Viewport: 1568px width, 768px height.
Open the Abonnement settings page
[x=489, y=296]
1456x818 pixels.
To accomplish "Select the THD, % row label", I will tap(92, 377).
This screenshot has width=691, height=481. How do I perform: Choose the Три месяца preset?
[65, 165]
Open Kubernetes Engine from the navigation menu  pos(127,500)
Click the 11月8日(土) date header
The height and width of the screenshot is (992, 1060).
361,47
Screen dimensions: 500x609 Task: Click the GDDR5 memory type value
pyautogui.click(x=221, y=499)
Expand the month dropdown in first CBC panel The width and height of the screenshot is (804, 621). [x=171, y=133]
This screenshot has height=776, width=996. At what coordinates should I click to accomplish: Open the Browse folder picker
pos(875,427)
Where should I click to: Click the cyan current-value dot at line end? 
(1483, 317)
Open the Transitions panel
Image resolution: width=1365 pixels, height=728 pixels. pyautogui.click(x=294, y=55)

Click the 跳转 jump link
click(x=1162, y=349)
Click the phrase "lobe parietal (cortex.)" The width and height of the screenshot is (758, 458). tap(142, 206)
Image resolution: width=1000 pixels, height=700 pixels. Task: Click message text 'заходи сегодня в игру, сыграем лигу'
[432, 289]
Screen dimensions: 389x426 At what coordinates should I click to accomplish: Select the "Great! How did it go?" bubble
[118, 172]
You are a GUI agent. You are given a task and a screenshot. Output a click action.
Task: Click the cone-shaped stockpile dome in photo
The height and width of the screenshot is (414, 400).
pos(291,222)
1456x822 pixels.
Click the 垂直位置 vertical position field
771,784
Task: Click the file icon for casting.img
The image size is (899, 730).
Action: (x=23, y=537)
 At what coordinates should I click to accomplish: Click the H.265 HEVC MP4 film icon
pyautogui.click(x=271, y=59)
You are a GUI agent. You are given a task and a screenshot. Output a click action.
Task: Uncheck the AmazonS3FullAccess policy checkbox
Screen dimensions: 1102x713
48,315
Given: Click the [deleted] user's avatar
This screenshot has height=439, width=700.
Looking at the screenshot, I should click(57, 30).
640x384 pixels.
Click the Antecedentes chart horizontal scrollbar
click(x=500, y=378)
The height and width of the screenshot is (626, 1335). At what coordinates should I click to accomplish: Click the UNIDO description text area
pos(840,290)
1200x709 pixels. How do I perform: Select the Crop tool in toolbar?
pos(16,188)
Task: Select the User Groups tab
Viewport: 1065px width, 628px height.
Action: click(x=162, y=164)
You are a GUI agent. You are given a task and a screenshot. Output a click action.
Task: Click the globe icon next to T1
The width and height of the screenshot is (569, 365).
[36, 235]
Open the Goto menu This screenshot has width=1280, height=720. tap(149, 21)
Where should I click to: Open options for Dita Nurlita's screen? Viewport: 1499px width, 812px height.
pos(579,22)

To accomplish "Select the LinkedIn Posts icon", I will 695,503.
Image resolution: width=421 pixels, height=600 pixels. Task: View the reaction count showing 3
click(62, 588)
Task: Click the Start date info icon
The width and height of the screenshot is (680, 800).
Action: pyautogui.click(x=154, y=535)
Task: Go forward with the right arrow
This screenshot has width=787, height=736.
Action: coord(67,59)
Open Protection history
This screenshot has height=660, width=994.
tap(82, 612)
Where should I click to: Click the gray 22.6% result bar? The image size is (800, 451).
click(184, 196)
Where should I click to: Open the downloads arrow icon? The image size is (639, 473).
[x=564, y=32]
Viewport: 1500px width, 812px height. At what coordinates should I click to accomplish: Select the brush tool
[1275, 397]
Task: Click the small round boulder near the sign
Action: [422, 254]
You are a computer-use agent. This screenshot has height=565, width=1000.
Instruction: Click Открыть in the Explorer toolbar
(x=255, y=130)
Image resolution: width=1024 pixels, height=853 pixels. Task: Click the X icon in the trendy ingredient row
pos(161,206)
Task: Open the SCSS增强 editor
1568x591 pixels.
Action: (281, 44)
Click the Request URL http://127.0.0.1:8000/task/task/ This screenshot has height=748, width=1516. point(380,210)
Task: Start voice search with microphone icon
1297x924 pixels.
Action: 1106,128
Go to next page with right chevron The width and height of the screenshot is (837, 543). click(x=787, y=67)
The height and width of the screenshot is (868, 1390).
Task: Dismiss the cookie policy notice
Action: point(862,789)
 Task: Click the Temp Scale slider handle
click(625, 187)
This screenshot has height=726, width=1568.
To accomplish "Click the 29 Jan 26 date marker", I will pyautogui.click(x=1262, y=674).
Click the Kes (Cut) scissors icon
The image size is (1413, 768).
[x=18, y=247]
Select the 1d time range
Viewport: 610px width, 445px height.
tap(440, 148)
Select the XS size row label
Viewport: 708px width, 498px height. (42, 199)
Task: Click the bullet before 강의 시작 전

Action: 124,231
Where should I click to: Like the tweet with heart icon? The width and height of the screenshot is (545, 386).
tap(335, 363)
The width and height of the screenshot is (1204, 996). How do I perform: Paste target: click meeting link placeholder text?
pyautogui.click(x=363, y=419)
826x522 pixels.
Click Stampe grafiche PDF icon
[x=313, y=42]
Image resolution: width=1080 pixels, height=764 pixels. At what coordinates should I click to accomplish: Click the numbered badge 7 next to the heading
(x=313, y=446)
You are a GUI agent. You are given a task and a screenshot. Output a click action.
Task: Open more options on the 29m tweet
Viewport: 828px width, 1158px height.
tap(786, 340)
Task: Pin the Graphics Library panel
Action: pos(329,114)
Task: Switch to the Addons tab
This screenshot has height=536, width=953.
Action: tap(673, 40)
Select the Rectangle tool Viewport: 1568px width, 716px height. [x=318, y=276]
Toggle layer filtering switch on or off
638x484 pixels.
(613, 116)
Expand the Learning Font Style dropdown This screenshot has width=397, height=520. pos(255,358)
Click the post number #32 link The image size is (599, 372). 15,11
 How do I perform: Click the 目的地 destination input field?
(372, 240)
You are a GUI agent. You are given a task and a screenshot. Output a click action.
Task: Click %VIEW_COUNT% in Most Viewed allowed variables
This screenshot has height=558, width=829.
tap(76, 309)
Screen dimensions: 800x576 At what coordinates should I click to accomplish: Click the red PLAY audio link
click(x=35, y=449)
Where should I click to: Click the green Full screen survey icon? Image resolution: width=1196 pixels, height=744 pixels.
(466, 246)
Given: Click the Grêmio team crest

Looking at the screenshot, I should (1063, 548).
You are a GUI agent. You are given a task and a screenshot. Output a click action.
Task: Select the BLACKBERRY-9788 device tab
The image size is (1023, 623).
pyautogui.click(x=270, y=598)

───

Where the string "dropdown" occurs in the data, return the whole line.

Expand the month dropdown in first CBC panel The width and height of the screenshot is (804, 621). [x=171, y=133]
Expand the Learning Font Style dropdown This screenshot has width=397, height=520. pos(255,358)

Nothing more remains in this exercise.